***** Given information

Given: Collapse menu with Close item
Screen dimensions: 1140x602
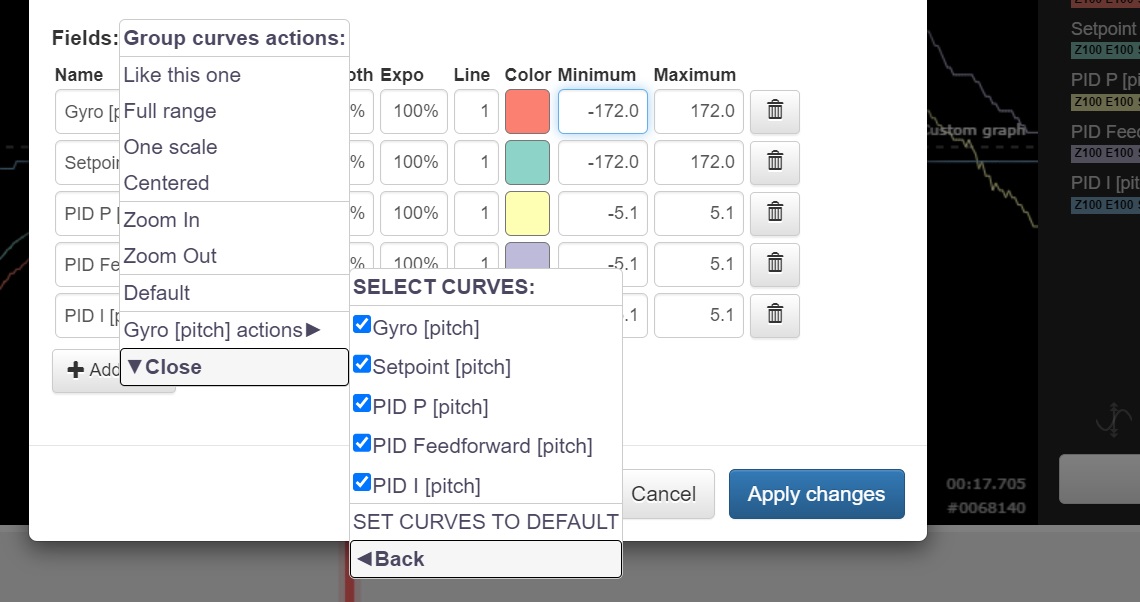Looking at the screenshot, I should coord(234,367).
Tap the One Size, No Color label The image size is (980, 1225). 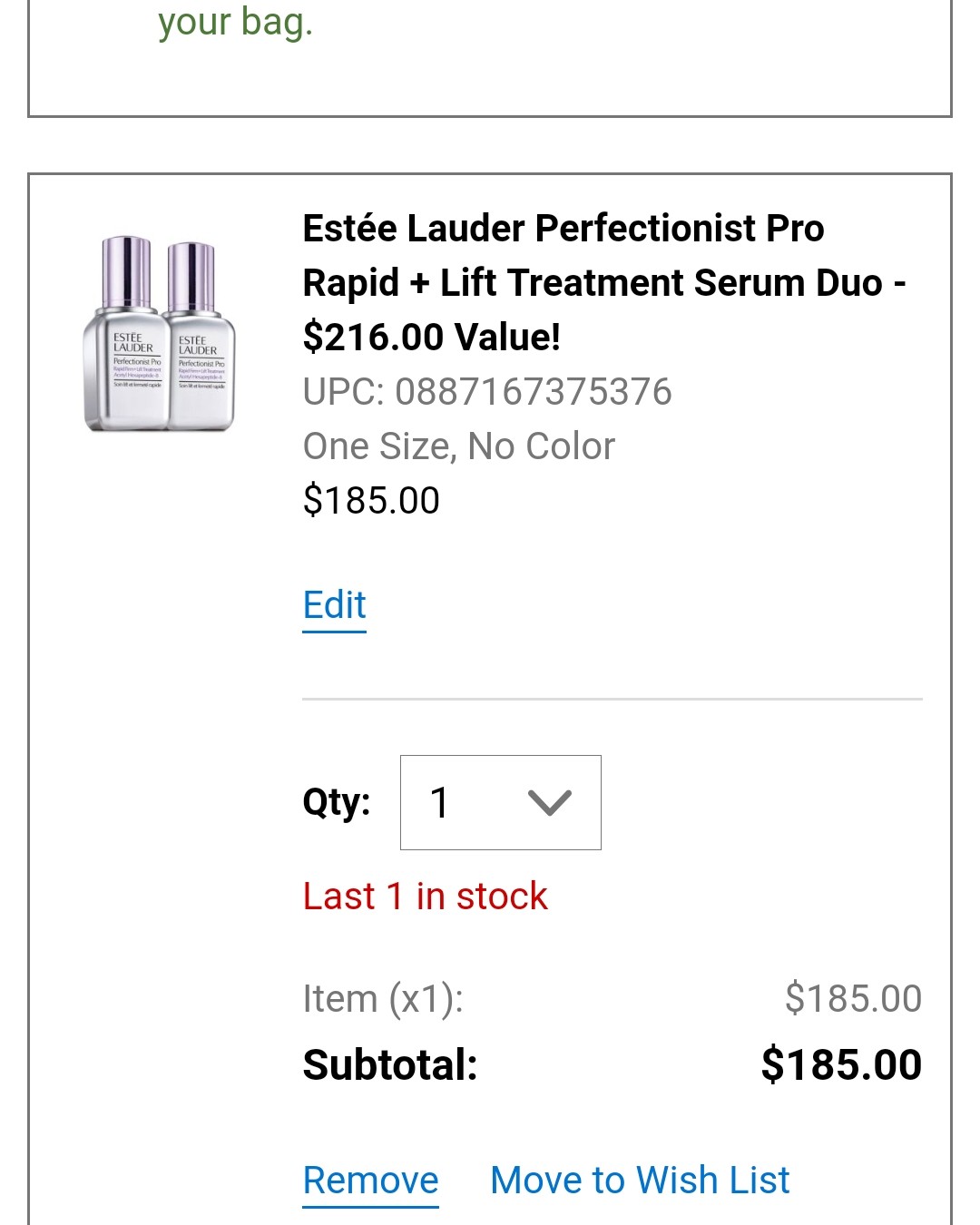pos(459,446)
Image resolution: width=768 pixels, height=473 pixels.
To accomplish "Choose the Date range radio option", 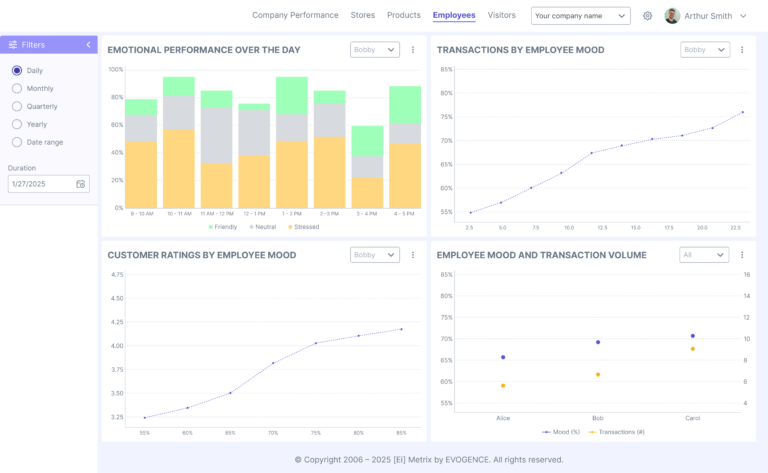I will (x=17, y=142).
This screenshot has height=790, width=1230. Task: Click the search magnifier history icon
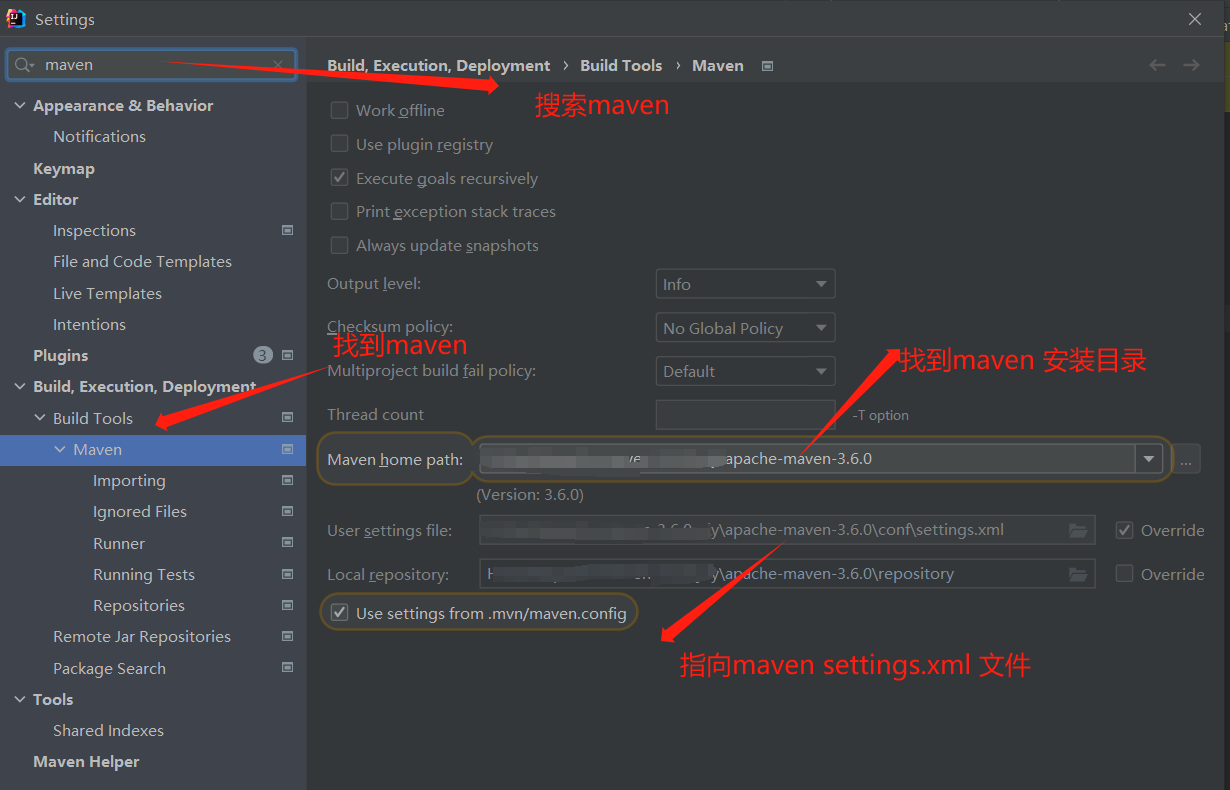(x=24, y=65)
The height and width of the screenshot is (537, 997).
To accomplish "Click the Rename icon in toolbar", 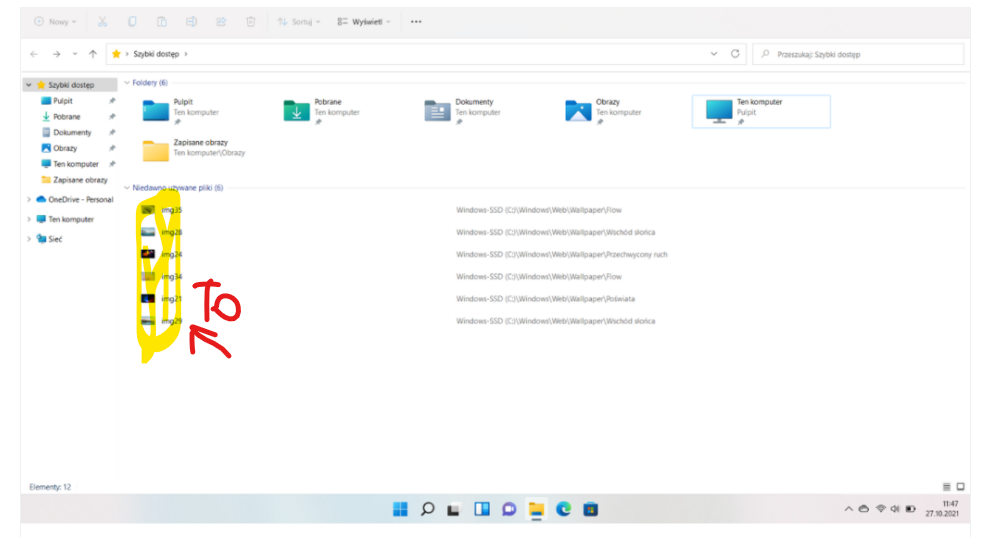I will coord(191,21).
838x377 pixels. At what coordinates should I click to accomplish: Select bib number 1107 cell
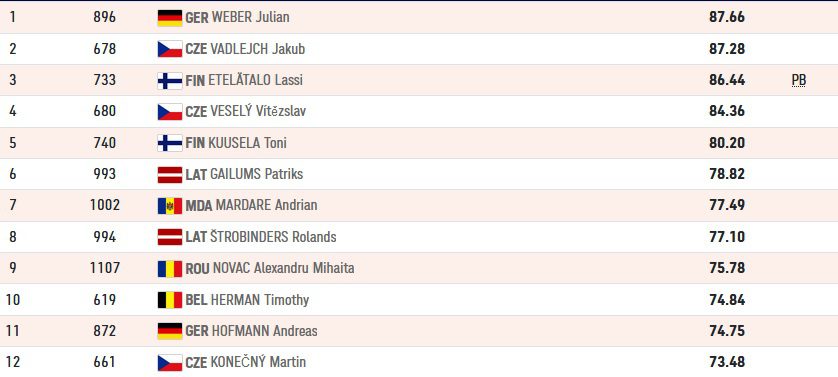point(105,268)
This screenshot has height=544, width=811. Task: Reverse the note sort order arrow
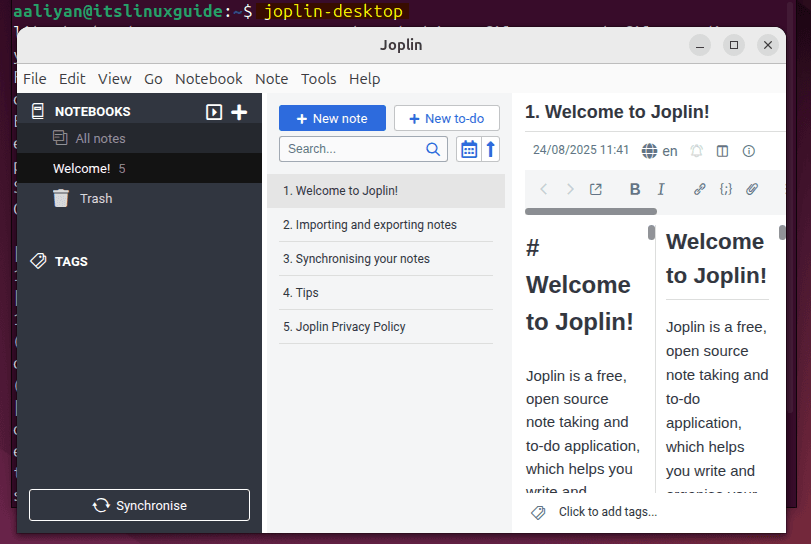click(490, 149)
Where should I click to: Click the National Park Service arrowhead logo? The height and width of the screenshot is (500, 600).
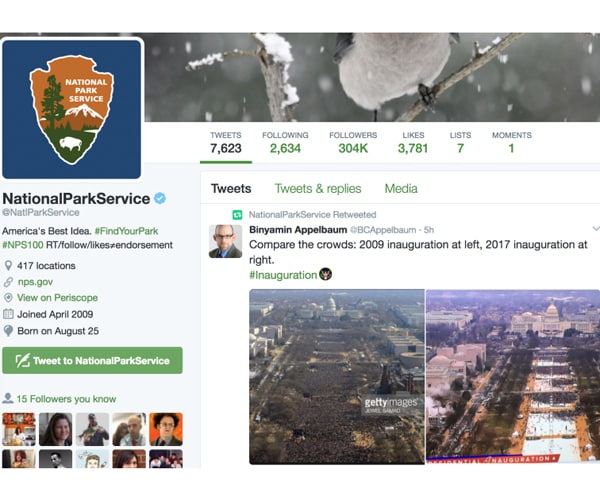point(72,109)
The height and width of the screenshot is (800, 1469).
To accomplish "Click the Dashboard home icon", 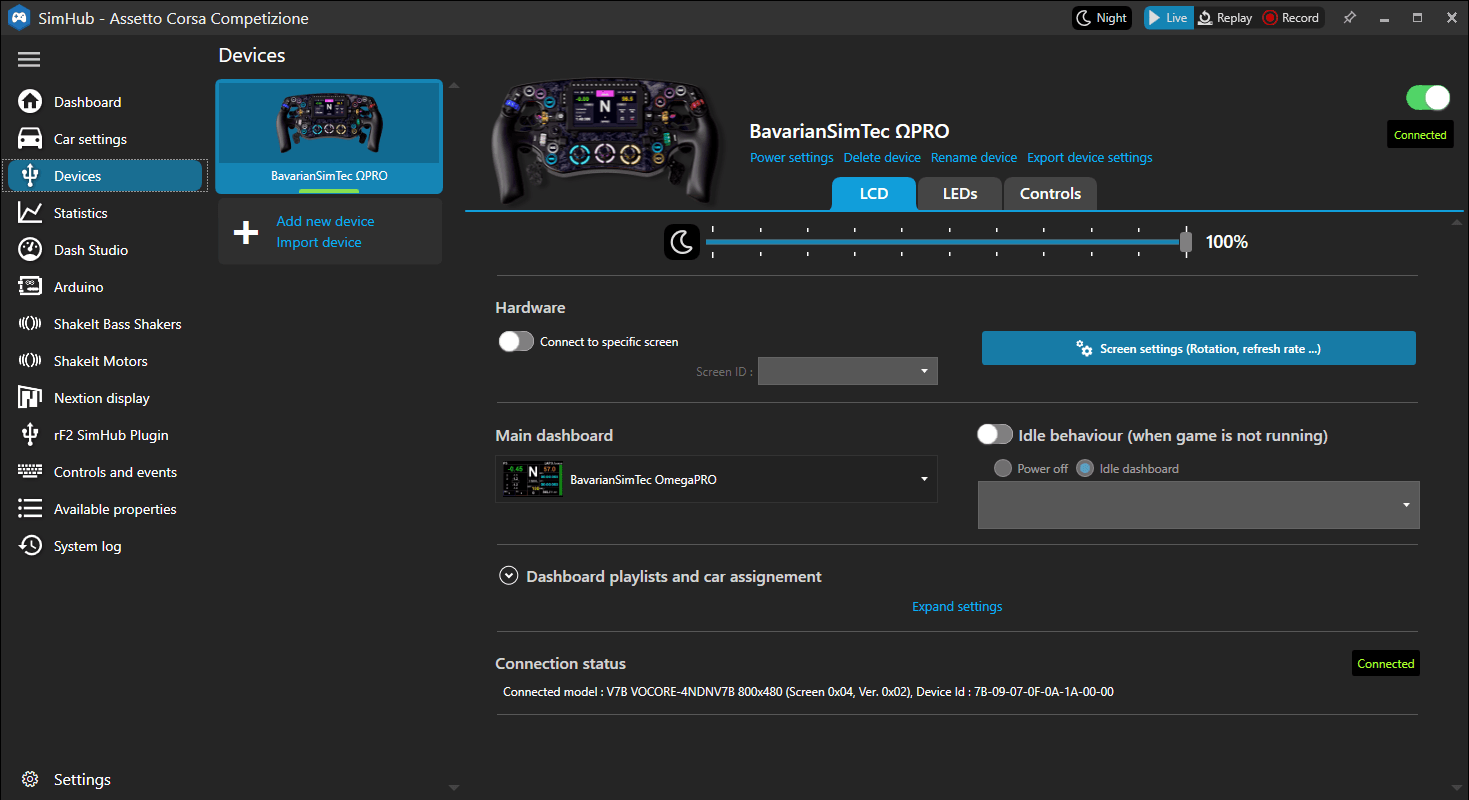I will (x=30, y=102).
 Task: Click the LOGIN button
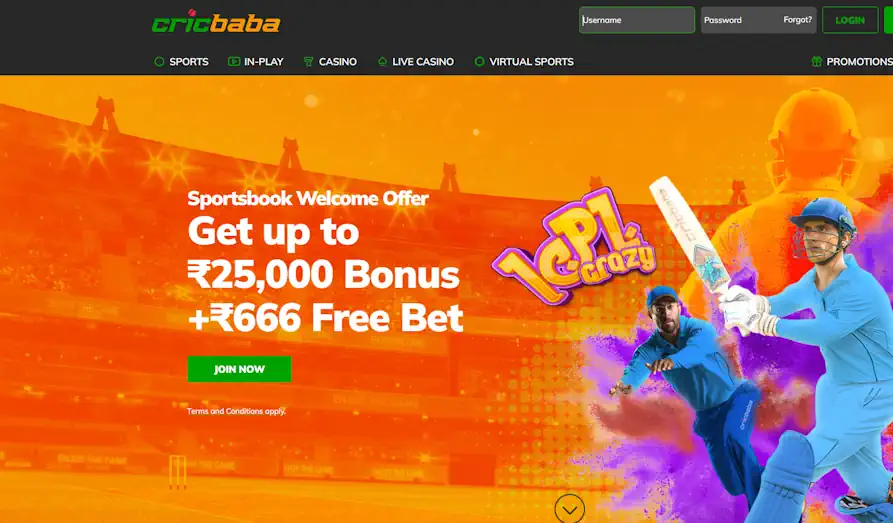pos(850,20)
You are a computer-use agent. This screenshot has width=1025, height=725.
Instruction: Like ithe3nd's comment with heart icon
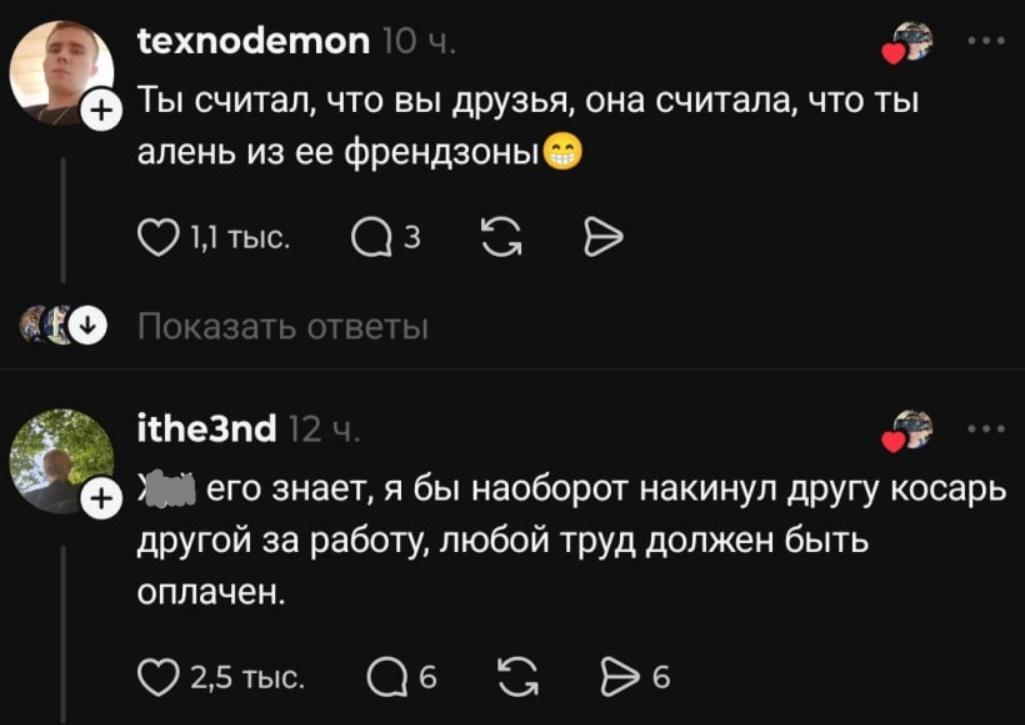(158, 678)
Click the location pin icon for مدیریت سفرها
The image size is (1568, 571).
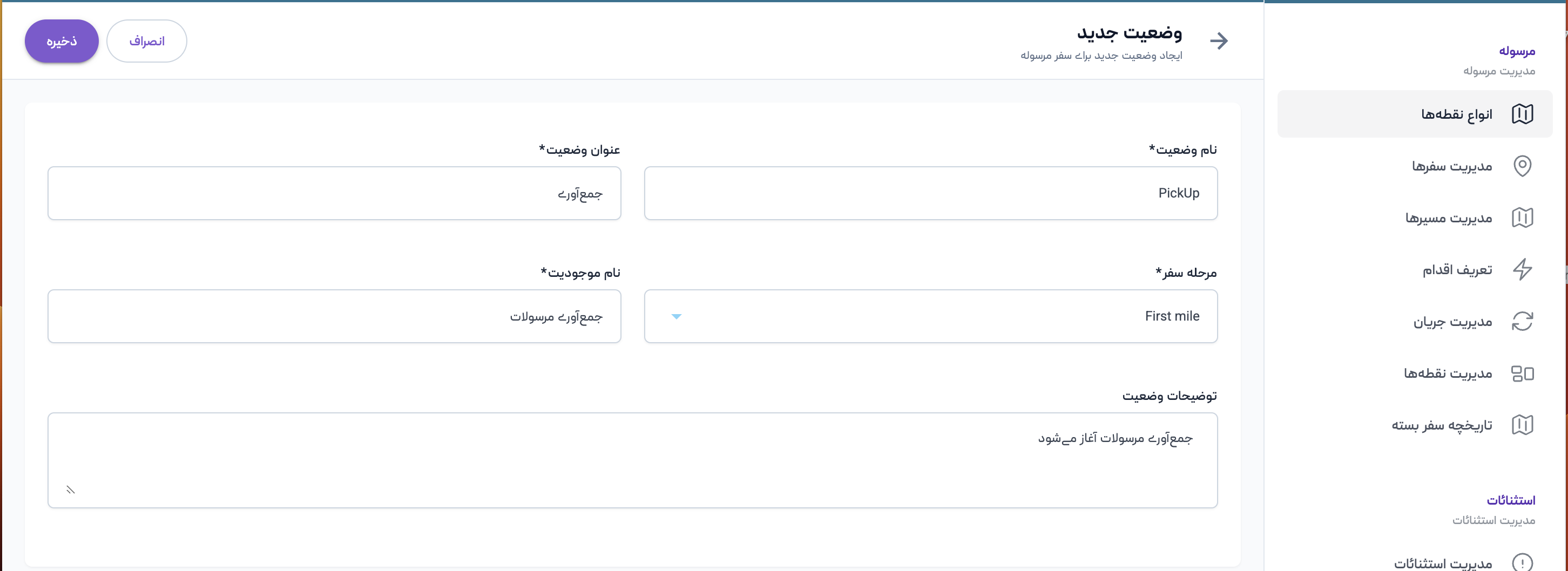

**********

[How to complete this task]: Without any pictures, reproduce exactly the lines from the line that contains "Task: Click the LOGIN button" to the end of the entries above, both ends included.

[Exercise solution]:
 Task: Click the LOGIN button
pos(850,20)
You are a computer-use agent. This screenshot has width=1025, height=725.
Instruction: Like ithe3nd's comment with heart icon
(158, 678)
Click the location pin icon for مدیریت سفرها
The image size is (1568, 571).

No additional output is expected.